Loyalty rules.  Don’t get me wrong, everyone loves a deal.  However, if your deal strategy doesn’t involve a tactic to keep your new customers, at some point, you will run out of new customers and be left with…well, you get the idea. The slowing down of deal hyping and the emergence of loyalty programs like shopkick really hit this home.

Know your Client.  We are so concerned with the rise of mobile, the influx of social and the thriftiness of consumers that we forget that what they do on a day-to-day basis determines how we will reach them.  Learning about your potential touch points and your customer’s online behavior will help you prioritize.

Simplify:

One technology for all efforts.  The days of advertising on multiple engines with different reps and many IOs is over.  Just like the DSP revolutionized display advertising, the local listing agencies will one day rule the world.  They already have relationships with various directories, IYPs and more. Plus they provide strategy and reporting that may not be feasible to put together with multiple touch points.  Companies really moved forward in 2011 by creating partnerships and becoming one-stop shops for SMBs and multi-unit businesses.

Along the same lines, we saw a huge burst in geo-social startups in 2011.  Although we feel like we dug through the weeds pretty well to pick out some strong partners, there will be a time when only a few of these start-ups remain because they did not think through the whole local picture when creating a product.

Un-marry our data, please (or, be straight with me on who you syndicate to).  I am waiting for the day when I go to an online directory and I can actually change the data on that directory and not wonder, where else is my data incorrect.  Advertising is just as bad.  “Added value” becomes extremely hard to track when ads from one site could affect paid ads on another.  Although various local dataverses have been created, they are only as accurate as the information given to us by our partners.

Come Together:

Less enemies, more friends.  2011 saw the beginning of a trend that we feel is here to stay-the merging of companies through acquisition.  Zagat and Google, Gowalla and Facebook, and OpenCal and GroupOn are just a few examples of how our advertising lives will be simplified.
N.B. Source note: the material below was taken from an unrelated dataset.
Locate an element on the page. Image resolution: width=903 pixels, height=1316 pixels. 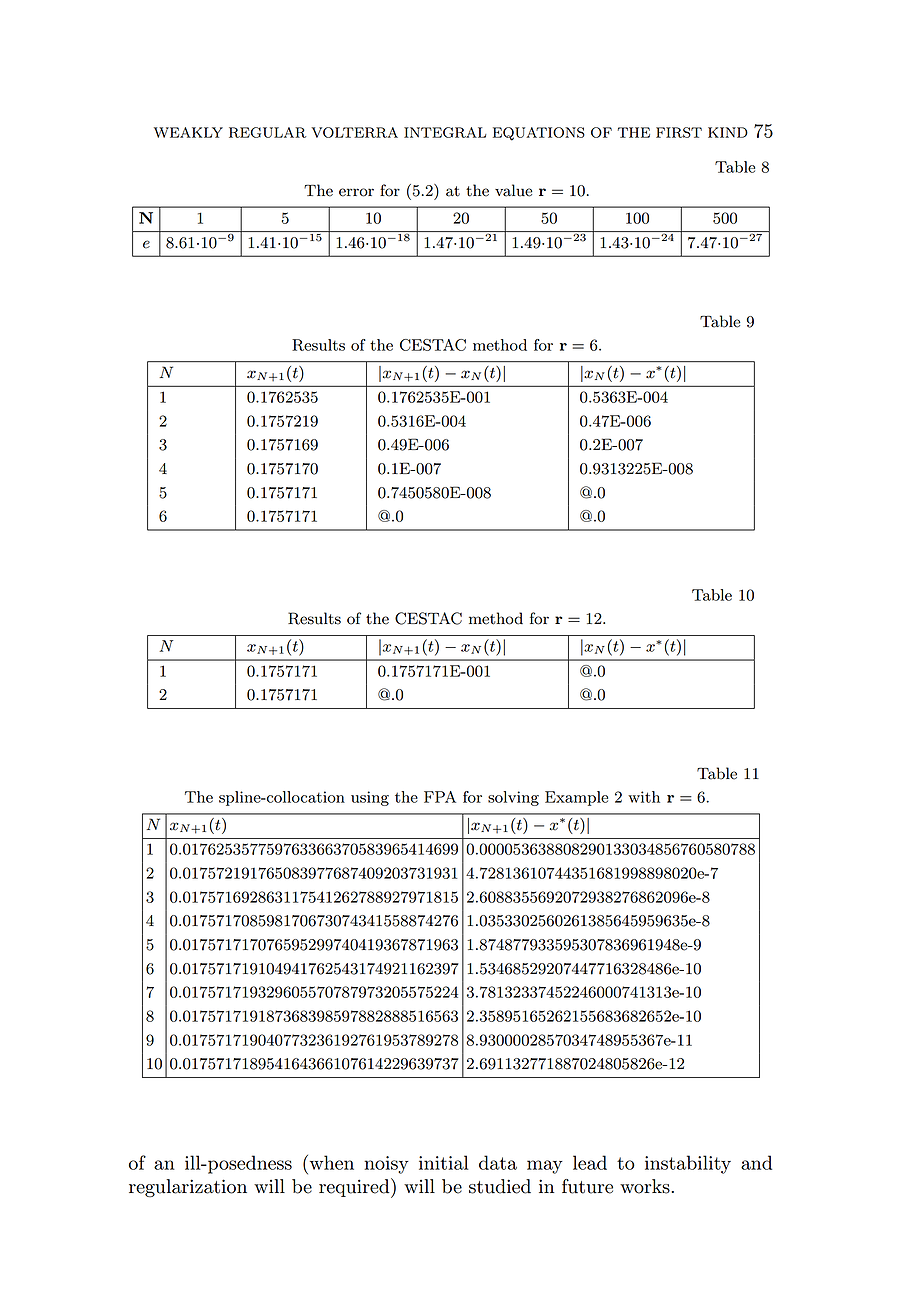
FPA is located at coordinates (440, 797).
Let us manage our content, please:  Not only is our data tangled but, it is extremely hard to manage.  The idea of community content tools like Google Map Maker have made business owners and advertisers alike frustrated.  Please make it easy for us to own our data or our client’s data (for free).  Also, the lack of customer service and the influx of sales pitches makes this a rant commonly heard across various circles.

Make it easy to use. The total lack of intuitiveness in some of the advertising options available for businesses on popular geo-social applications is limiting our strategies.  Facebook is one that comes to mind here.  Although they offer amazing targeting options, the lack of an easy bulk management system and the fickleness of their ad serving make it difficult to run advertising for franchisees and multi-unit businesses.

Lines are blended. To put it frankly, services in the marketing world are on their way out. Soon, gone will be the days when you have separate SEO, PPC and design agencies. The digital partners of the world have understood for years that you can’t have a successful online strategy without including every possible consumer touch point. Using tools like the Web Equity graphic reminds us that there is no longer a line in the sand.

As I think about what was next for local marketing, I picture this year being like a rebuilding period for an NFL franchise. Yes, we had some good years until the solid players lost their touch and the new ones came in thinking only about their salary. We won for a bit, but then we started fighting and not showing up to practice and the fans said they’re not buying tickets anymore. We, as an industry, are at the tail end of that cycle, recognizing that it’s time to step back, focus, and rebuild so that we can be solid team that people want to pay to see.